Revisiting the Swedish Alcohol Stasis After Changes in Travelers’ Allowances in 2004: Petrol Prices Provide a Piece of the Puzzle
Background and aims
In 2004, Sweden had to allow virtually unlimited private alcohol imports from other EU countries. Purchases from abroad in addition to the sales from Systembolaget stores (Sweden’s alcohol retail monopoly) are a significant source of alcohol consumption in southern Sweden. However, survey studies designed to measure the expected increase in overall alcohol consumption in southern Sweden failed to detect a meaningful change. Since this was considered ‘puzzling’, this study aims to (at least partially) provide an explanation for this finding by testing an economic proposition, i.e., a coincidental and sudden increase in petrol prices reduced the affordability of private alcohol imports.

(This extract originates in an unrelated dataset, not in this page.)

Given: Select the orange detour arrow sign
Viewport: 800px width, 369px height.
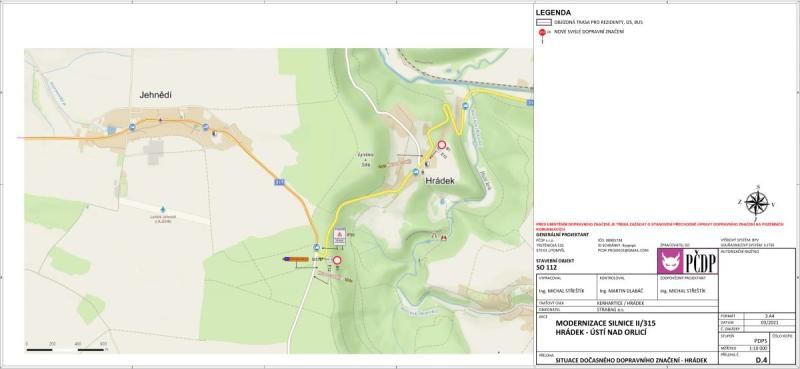Looking at the screenshot, I should point(295,259).
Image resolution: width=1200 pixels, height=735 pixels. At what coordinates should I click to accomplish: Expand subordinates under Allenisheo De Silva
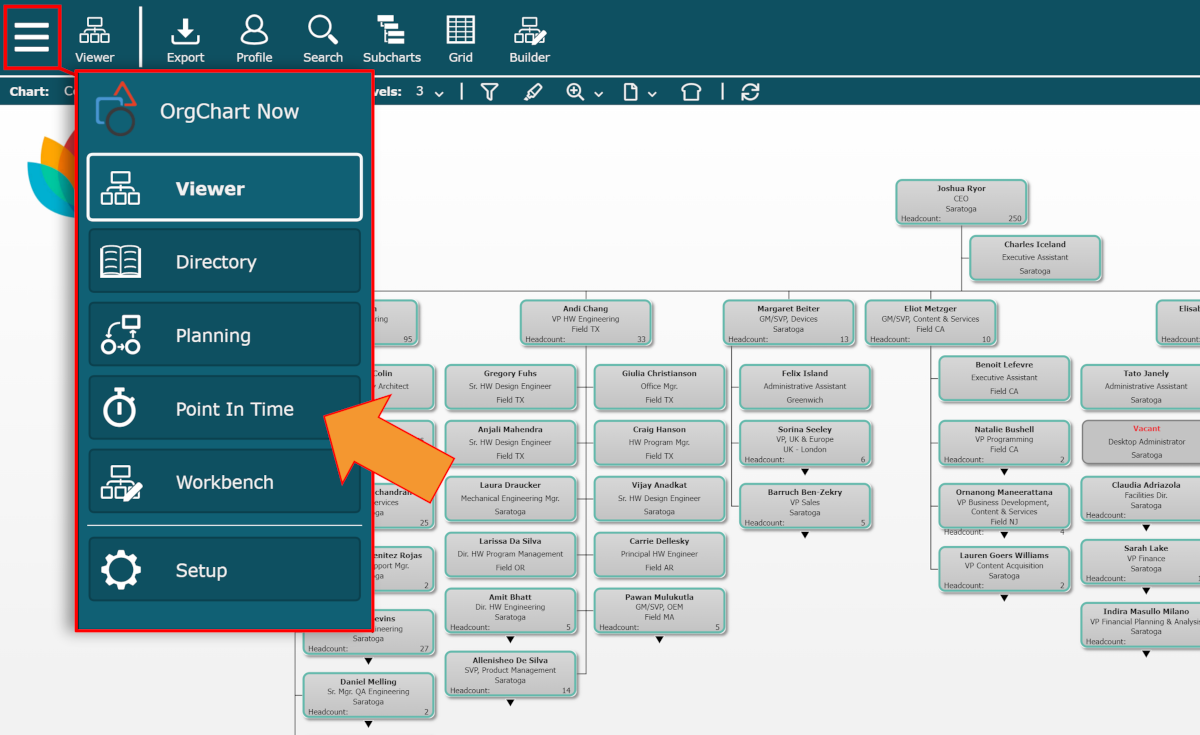pos(510,703)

Using monthly sales at the provincial level covering Jan 1997–Dec 2005 for beer and spirits, this study employed a fixed-effect panel design. Two models were examined: (i) a model investigating the relationship between distance, petrol prices and alcohol sales before the liberalization, and (ii) a model investigating this relationship after the liberalization.
The model before the liberalization showed, as expected, that domestic alcohol sales decrease when petrol prices decrease. However, the model after the liberalization model revealed that the effect of petrol prices on beer sales depends on the (traveling) distance from the borders and, after full liberalization, the coefficients for petrol prices become positive. For spirits, the results were inconclusive.
In the aftermath of import liberalization of the Swedish alcohol market, increased petrol prices temporarily made private alcohol imports economically unattractive for consumers living close to the border. This may partly explain why, after that event, surveys did not detect the widely expected increase in self-reported alcohol consumption.